Vendredi 20 octobre 2017, face l’imposant jury international et face à l’assemblée de l’École, Nina Sophie Heereman a défendu sa thèse summa cum laude. Le volume, de 974 pages, intitulé “Behold King Solomon on the Day oh His Wedding : A Symbolic-Diachronic Reading of Song 3:6-11 and 4:12–5:1″, sut conquérir l’opinion par sa profondeur, sa largesse, son équilibre et sa nouveauté. Il fut reconnu comme une contribution décisive à ce champs d’étude. Ludger Schwienhorst-Schönberger de l’Université de Vienne, un des deux lecteurs extérieurs et reconnu comme expert du Cantique des Cantiques, dit ainsi : “Cette étude a finalement rassemblé les différences entre interprétations profanes et religieuses du Cantique. L’hypothèse postulant que le Cantique des Cantiques proviendrait à l’origine d’une collection de chansons d’amours exclusivement profanes, sans aucune référence au prophétique ou aux autres textes de l’Écriture Sainte, ne peut vraisemblablement plus être soutenue “.

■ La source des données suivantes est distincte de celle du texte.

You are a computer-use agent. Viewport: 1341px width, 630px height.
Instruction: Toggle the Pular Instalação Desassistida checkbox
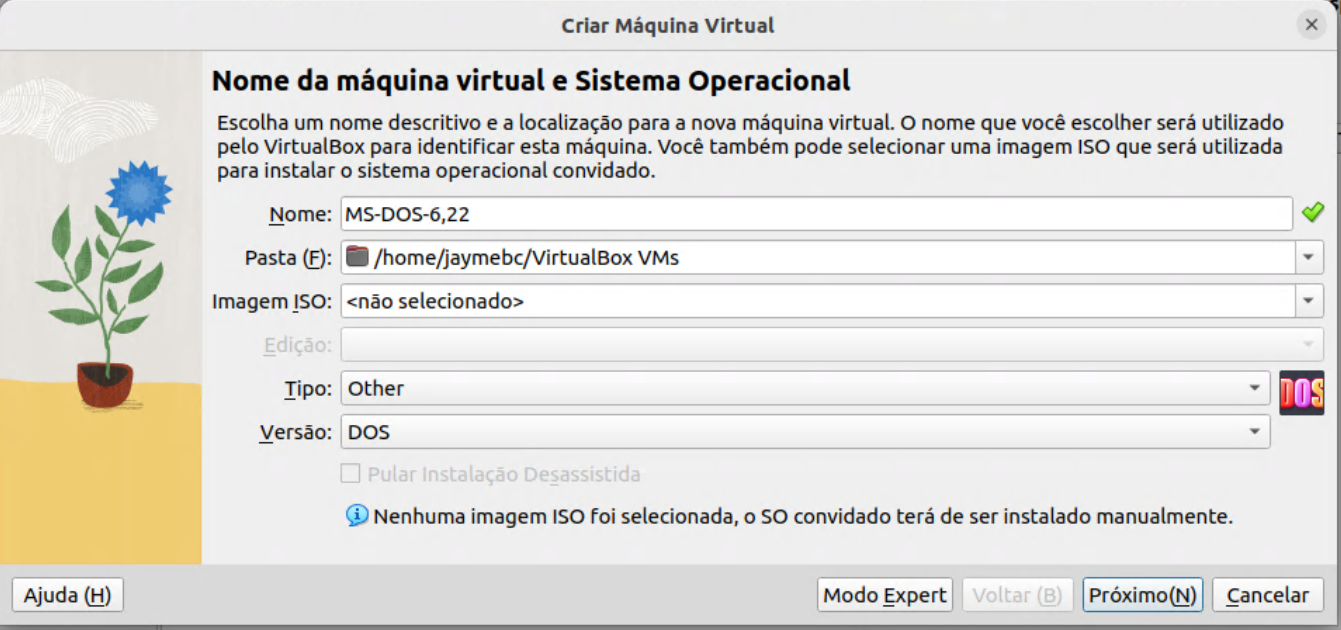coord(351,474)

Dans sa présentation de départ, en 30 minutes, Nina a exposé académiquement le contexte, l’argumentation et les résultats majeurs de sa recherche. Contrairement au consensus moderne de la dite « école naturaliste », et à la différence de certains dissidents récents, elle soutient que le Cantique des Cantiques est un texte théologique dans son sens littéral – pas simplement un chant d’amour séculier, secondairement réinventé (dans “un acte titanesque d’eisegèse”) comme un chant d’amour entre Israël et son Seigneur. La force de cette affirmation ne doit pas occulter la subtilité de l’argumentation, car elle n’entend nullement évacuer les véritables intuitions de l’école naturaliste. Son premier pas est donc une discussion herméneutique soutenue du sensus literalis, apportant le raffinement nécessaire à un débat souvent banal, et optant pour le “symbole” (et non “allégorie” !) comme catégorie la plus adéquate à la poétique polyvalente du texte. S’en suit un compte-rendu diachronique très prudent de la longue histoire textuelle en quatre étapes de la chanson, accordant une attention particulière à plusieurs manuscrits nouvellement étudiés de Qumrân et soulignant le mouvement unifié de la composition à la canonisation. À l’intersection cruciale de ces deux trajectoires que sont le répertoire symbolique du poème et son histoire de réception rédactionnelle soigneusement esquissée, survient la figure très importante de Salomon, c’est-à-dire l’incarnation idéalisée par Israël d’une idéologie impériale ancienne, d’une idéologie à propos de femmes enceintes, en lien avec la littérature lyrique de l’amour antique et les traditions répandues du culte heiros gamos. C’est à travers cette lentille de l’idéologie royale, dans son inflexion israélite et salomonique spécifique, que Nina interprète finalement deux passages centraux et représentatifs du livre, le mariage de Salomon (Chant 3:6-11) et la descente de l’Amant dans le jardin (Chant 4:12 -5:1), démontrant la continuité essentielle de sa lecture symbolique-diachronique avec la théologie de l’interprétation de la tradition juive et chrétienne.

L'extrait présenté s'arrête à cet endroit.